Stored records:

_____

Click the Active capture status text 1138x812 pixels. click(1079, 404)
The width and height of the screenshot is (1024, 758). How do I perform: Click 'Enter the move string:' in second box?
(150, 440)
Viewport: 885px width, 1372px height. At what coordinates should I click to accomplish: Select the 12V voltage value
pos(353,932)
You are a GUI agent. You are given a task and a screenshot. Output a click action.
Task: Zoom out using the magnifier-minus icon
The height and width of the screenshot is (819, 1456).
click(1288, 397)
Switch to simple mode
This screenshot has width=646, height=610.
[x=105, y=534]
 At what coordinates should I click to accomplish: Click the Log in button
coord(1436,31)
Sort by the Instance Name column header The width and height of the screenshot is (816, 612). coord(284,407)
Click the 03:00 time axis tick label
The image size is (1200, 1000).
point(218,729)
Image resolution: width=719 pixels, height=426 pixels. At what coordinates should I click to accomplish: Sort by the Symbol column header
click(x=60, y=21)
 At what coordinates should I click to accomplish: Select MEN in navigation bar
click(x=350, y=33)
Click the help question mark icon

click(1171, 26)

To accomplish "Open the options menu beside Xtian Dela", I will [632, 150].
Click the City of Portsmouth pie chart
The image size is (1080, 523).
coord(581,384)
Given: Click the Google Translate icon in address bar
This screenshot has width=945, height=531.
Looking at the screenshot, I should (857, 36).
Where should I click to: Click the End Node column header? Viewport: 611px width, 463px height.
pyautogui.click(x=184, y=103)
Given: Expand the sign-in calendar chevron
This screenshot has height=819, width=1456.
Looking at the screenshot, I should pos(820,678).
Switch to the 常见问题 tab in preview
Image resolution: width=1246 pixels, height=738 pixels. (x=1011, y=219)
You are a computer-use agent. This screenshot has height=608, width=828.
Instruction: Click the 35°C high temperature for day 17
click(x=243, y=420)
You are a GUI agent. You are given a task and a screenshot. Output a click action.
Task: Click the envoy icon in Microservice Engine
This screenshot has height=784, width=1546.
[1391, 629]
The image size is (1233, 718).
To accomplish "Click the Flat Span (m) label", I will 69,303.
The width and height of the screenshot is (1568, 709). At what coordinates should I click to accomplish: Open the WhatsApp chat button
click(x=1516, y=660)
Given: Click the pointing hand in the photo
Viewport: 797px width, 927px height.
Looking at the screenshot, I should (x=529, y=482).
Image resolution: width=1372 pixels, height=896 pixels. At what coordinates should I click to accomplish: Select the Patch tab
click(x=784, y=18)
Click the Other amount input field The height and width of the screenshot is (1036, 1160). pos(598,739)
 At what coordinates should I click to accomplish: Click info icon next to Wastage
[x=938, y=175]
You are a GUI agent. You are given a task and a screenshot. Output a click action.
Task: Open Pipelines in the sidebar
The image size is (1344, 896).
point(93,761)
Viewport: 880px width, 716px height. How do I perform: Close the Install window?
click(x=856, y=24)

_____

#### [Work to be completed]
Reproduce, line for line, the stored records above, running from the line containing "Image resolution: width=719" down to the line containing "pyautogui.click(x=184, y=103)", both included.

#### [Output below]
Image resolution: width=719 pixels, height=426 pixels. At what coordinates should I click to accomplish: Sort by the Symbol column header
click(x=60, y=21)
 At what coordinates should I click to accomplish: Select MEN in navigation bar
click(x=350, y=33)
Click the help question mark icon

click(1171, 26)

To accomplish "Open the options menu beside Xtian Dela", I will [632, 150].
Click the City of Portsmouth pie chart
The image size is (1080, 523).
coord(581,384)
Given: Click the Google Translate icon in address bar
This screenshot has width=945, height=531.
Looking at the screenshot, I should (857, 36).
Where should I click to: Click the End Node column header? Viewport: 611px width, 463px height.
pyautogui.click(x=184, y=103)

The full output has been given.